**Directive**
Please return all of the records below word for word, without changing anything.

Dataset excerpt
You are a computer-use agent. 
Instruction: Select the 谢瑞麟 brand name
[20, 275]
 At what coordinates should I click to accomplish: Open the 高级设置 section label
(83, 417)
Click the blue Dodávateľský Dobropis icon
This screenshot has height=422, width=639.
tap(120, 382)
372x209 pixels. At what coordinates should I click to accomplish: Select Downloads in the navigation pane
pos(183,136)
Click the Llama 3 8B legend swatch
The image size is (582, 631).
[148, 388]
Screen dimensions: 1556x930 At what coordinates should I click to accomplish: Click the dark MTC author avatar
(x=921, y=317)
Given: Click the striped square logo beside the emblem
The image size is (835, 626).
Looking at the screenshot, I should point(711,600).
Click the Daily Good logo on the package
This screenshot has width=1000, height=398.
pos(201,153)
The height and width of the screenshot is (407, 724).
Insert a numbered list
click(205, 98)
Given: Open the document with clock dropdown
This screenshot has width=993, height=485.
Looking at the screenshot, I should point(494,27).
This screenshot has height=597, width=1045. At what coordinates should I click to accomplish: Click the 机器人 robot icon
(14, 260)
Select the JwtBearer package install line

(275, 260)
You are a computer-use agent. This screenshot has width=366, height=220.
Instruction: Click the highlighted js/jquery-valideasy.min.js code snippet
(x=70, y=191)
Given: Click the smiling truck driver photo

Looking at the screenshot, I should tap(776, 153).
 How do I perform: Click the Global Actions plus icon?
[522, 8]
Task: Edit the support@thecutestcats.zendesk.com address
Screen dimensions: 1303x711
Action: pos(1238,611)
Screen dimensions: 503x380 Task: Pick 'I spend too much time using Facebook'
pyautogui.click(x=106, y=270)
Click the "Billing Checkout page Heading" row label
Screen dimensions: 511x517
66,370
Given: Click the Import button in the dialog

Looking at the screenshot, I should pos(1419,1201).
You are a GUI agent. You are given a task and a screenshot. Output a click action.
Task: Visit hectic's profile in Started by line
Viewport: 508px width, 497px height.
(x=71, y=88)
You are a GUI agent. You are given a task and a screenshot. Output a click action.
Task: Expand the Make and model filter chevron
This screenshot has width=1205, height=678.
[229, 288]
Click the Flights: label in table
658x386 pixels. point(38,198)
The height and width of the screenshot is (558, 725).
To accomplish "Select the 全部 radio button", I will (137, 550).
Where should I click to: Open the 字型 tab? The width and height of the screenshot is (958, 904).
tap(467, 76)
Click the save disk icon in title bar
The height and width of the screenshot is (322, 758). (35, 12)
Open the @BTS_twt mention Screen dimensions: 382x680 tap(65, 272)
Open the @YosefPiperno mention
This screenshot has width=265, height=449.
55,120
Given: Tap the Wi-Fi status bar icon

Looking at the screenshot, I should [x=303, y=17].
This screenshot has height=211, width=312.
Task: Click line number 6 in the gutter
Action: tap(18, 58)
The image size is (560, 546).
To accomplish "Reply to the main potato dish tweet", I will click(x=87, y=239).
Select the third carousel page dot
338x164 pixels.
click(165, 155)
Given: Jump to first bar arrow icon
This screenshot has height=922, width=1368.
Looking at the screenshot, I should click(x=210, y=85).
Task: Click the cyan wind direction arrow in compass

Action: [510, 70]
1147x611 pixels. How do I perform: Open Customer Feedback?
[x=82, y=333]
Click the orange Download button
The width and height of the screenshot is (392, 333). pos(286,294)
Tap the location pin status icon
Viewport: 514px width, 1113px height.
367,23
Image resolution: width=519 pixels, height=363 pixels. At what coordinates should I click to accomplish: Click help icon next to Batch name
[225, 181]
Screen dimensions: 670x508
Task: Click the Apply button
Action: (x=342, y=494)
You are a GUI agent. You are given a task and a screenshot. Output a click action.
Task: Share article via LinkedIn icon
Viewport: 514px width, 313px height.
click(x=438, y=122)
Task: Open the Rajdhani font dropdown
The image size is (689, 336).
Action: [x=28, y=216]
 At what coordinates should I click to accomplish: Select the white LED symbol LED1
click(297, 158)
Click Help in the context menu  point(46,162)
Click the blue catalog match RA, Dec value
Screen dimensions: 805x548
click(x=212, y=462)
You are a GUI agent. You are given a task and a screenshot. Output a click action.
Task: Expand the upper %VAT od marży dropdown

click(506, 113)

**Task result**
You are a computer-use agent. 
Instruction: Select the 谢瑞麟 brand name
[20, 275]
 At what coordinates should I click to accomplish: Open the 高级设置 section label
(83, 417)
Click the blue Dodávateľský Dobropis icon
This screenshot has height=422, width=639.
tap(120, 382)
372x209 pixels. At what coordinates should I click to accomplish: Select Downloads in the navigation pane
pos(183,136)
Click the Llama 3 8B legend swatch
The image size is (582, 631).
[148, 388]
Screen dimensions: 1556x930 At what coordinates should I click to accomplish: Click the dark MTC author avatar
(x=921, y=317)
Given: Click the striped square logo beside the emblem
The image size is (835, 626).
Looking at the screenshot, I should point(711,600).
Click the Daily Good logo on the package
This screenshot has width=1000, height=398.
pos(201,153)
The height and width of the screenshot is (407, 724).
Insert a numbered list
click(205, 98)
Given: Open the document with clock dropdown
This screenshot has width=993, height=485.
Looking at the screenshot, I should point(494,27).
This screenshot has height=597, width=1045. At what coordinates should I click to accomplish: Click the 机器人 robot icon
(14, 260)
Select the JwtBearer package install line

(275, 260)
You are a computer-use agent. This screenshot has width=366, height=220.
Instruction: Click the highlighted js/jquery-valideasy.min.js code snippet
(x=70, y=191)
Given: Click the smiling truck driver photo

Looking at the screenshot, I should tap(776, 153).
 How do I perform: Click the Global Actions plus icon?
[522, 8]
Task: Edit the support@thecutestcats.zendesk.com address
Screen dimensions: 1303x711
Action: pos(1238,611)
Screen dimensions: 503x380 Task: Pick 'I spend too much time using Facebook'
pyautogui.click(x=106, y=270)
Click the "Billing Checkout page Heading" row label
Screen dimensions: 511x517
66,370
Given: Click the Import button in the dialog

Looking at the screenshot, I should pos(1419,1201).
You are a GUI agent. You are given a task and a screenshot. Output a click action.
Task: Visit hectic's profile in Started by line
Viewport: 508px width, 497px height.
(x=71, y=88)
You are a GUI agent. You are given a task and a screenshot. Output a click action.
Task: Expand the Make and model filter chevron
This screenshot has width=1205, height=678.
[229, 288]
Click the Flights: label in table
658x386 pixels. point(38,198)
The height and width of the screenshot is (558, 725).
To accomplish "Select the 全部 radio button", I will (137, 550).
Where should I click to: Open the 字型 tab? The width and height of the screenshot is (958, 904).
tap(467, 76)
Click the save disk icon in title bar
The height and width of the screenshot is (322, 758). (35, 12)
Open the @BTS_twt mention Screen dimensions: 382x680 tap(65, 272)
Open the @YosefPiperno mention
This screenshot has width=265, height=449.
55,120
Given: Tap the Wi-Fi status bar icon

Looking at the screenshot, I should [x=303, y=17].
This screenshot has height=211, width=312.
Task: Click line number 6 in the gutter
Action: tap(18, 58)
The image size is (560, 546).
To accomplish "Reply to the main potato dish tweet", I will click(x=87, y=239).
Select the third carousel page dot
338x164 pixels.
click(165, 155)
Given: Jump to first bar arrow icon
This screenshot has height=922, width=1368.
Looking at the screenshot, I should click(x=210, y=85).
Task: Click the cyan wind direction arrow in compass

Action: [510, 70]
1147x611 pixels. How do I perform: Open Customer Feedback?
[x=82, y=333]
Click the orange Download button
The width and height of the screenshot is (392, 333). pos(286,294)
Tap the location pin status icon
Viewport: 514px width, 1113px height.
367,23
Image resolution: width=519 pixels, height=363 pixels. At what coordinates should I click to accomplish: Click help icon next to Batch name
[225, 181]
Screen dimensions: 670x508
Task: Click the Apply button
Action: (x=342, y=494)
You are a GUI agent. You are given a task and a screenshot. Output a click action.
Task: Share article via LinkedIn icon
Viewport: 514px width, 313px height.
click(x=438, y=122)
Task: Open the Rajdhani font dropdown
The image size is (689, 336).
Action: [x=28, y=216]
 At what coordinates should I click to accomplish: Select the white LED symbol LED1
click(297, 158)
Click Help in the context menu  point(46,162)
Click the blue catalog match RA, Dec value
Screen dimensions: 805x548
click(x=212, y=462)
You are a GUI agent. You are given a task and a screenshot. Output a click action.
Task: Expand the upper %VAT od marży dropdown

click(506, 113)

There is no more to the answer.